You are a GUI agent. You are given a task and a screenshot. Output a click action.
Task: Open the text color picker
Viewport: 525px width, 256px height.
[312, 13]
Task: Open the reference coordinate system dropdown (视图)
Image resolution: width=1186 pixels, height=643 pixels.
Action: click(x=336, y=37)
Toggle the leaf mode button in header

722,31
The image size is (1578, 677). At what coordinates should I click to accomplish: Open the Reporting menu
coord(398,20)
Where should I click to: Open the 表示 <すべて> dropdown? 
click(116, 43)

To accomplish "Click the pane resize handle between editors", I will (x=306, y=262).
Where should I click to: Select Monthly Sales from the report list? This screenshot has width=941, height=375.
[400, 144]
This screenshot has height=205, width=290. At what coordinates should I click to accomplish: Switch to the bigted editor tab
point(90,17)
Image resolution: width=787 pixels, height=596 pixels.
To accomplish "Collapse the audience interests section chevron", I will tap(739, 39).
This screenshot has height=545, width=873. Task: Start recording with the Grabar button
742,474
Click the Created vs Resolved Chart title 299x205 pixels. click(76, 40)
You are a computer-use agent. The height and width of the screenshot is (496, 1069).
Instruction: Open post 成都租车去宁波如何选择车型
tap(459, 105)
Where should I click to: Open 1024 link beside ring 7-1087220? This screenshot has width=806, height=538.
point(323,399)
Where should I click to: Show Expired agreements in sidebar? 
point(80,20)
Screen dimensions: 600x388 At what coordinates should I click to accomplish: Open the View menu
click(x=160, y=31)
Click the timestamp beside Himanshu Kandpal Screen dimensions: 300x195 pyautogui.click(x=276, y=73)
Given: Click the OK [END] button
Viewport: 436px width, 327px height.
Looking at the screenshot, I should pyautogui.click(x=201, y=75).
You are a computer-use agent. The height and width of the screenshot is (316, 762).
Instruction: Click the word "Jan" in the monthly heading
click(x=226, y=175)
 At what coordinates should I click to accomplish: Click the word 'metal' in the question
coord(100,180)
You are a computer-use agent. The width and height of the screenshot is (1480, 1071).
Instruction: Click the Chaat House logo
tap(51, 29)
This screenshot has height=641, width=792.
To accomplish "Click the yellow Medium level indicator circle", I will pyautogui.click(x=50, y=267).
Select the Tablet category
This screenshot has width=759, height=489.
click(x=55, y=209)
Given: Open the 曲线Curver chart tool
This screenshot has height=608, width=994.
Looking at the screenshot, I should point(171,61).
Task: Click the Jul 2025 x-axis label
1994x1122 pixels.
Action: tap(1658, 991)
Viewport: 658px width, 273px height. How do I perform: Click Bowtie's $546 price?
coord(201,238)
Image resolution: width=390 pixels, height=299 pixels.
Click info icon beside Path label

### Exercise objective
Output every line of the material above as a numbered list, leaving out the blank lines.

### Written answer
1. You are a GUI agent. You are given a task and a screenshot. Output a click action.
2. Task: Open the text color picker
3. Viewport: 525px width, 256px height.
4. [312, 13]
5. Task: Open the reference coordinate system dropdown (视图)
6. Image resolution: width=1186 pixels, height=643 pixels.
7. Action: click(x=336, y=37)
8. Toggle the leaf mode button in header
9. 722,31
10. The image size is (1578, 677). At what coordinates should I click to accomplish: Open the Reporting menu
11. coord(398,20)
12. Where should I click to: Open the 表示 <すべて> dropdown? 
13. click(116, 43)
14. To accomplish "Click the pane resize handle between editors", I will (x=306, y=262).
15. Where should I click to: Select Monthly Sales from the report list? This screenshot has width=941, height=375.
16. [400, 144]
17. This screenshot has height=205, width=290. At what coordinates should I click to accomplish: Switch to the bigted editor tab
18. point(90,17)
19. Image resolution: width=787 pixels, height=596 pixels.
20. To accomplish "Collapse the audience interests section chevron", I will tap(739, 39).
21. This screenshot has height=545, width=873. Task: Start recording with the Grabar button
22. 742,474
23. Click the Created vs Resolved Chart title 299x205 pixels. click(76, 40)
24. You are a computer-use agent. The height and width of the screenshot is (496, 1069).
25. Instruction: Open post 成都租车去宁波如何选择车型
26. tap(459, 105)
27. Where should I click to: Open 1024 link beside ring 7-1087220? This screenshot has width=806, height=538.
28. point(323,399)
29. Where should I click to: Show Expired agreements in sidebar? 
30. point(80,20)
31. Screen dimensions: 600x388 At what coordinates should I click to accomplish: Open the View menu
32. click(x=160, y=31)
33. Click the timestamp beside Himanshu Kandpal Screen dimensions: 300x195 pyautogui.click(x=276, y=73)
34. Given: Click the OK [END] button
35. Viewport: 436px width, 327px height.
36. Looking at the screenshot, I should pyautogui.click(x=201, y=75).
37. You are a computer-use agent. The height and width of the screenshot is (316, 762).
38. Instruction: Click the word "Jan" in the monthly heading
39. click(x=226, y=175)
40.  At what coordinates should I click to accomplish: Click the word 'metal' in the question
41. coord(100,180)
42. You are a computer-use agent. The width and height of the screenshot is (1480, 1071).
43. Instruction: Click the Chaat House logo
44. tap(51, 29)
45. This screenshot has height=641, width=792.
46. To accomplish "Click the yellow Medium level indicator circle", I will pyautogui.click(x=50, y=267).
47. Select the Tablet category
48. This screenshot has width=759, height=489.
49. click(x=55, y=209)
50. Given: Open the 曲线Curver chart tool
51. This screenshot has height=608, width=994.
52. Looking at the screenshot, I should point(171,61).
53. Task: Click the Jul 2025 x-axis label
54. 1994x1122 pixels.
55. Action: tap(1658, 991)
56. Viewport: 658px width, 273px height. How do I perform: Click Bowtie's $546 price?
57. coord(201,238)
58. Image resolution: width=390 pixels, height=299 pixels.
59. Click info icon beside Path label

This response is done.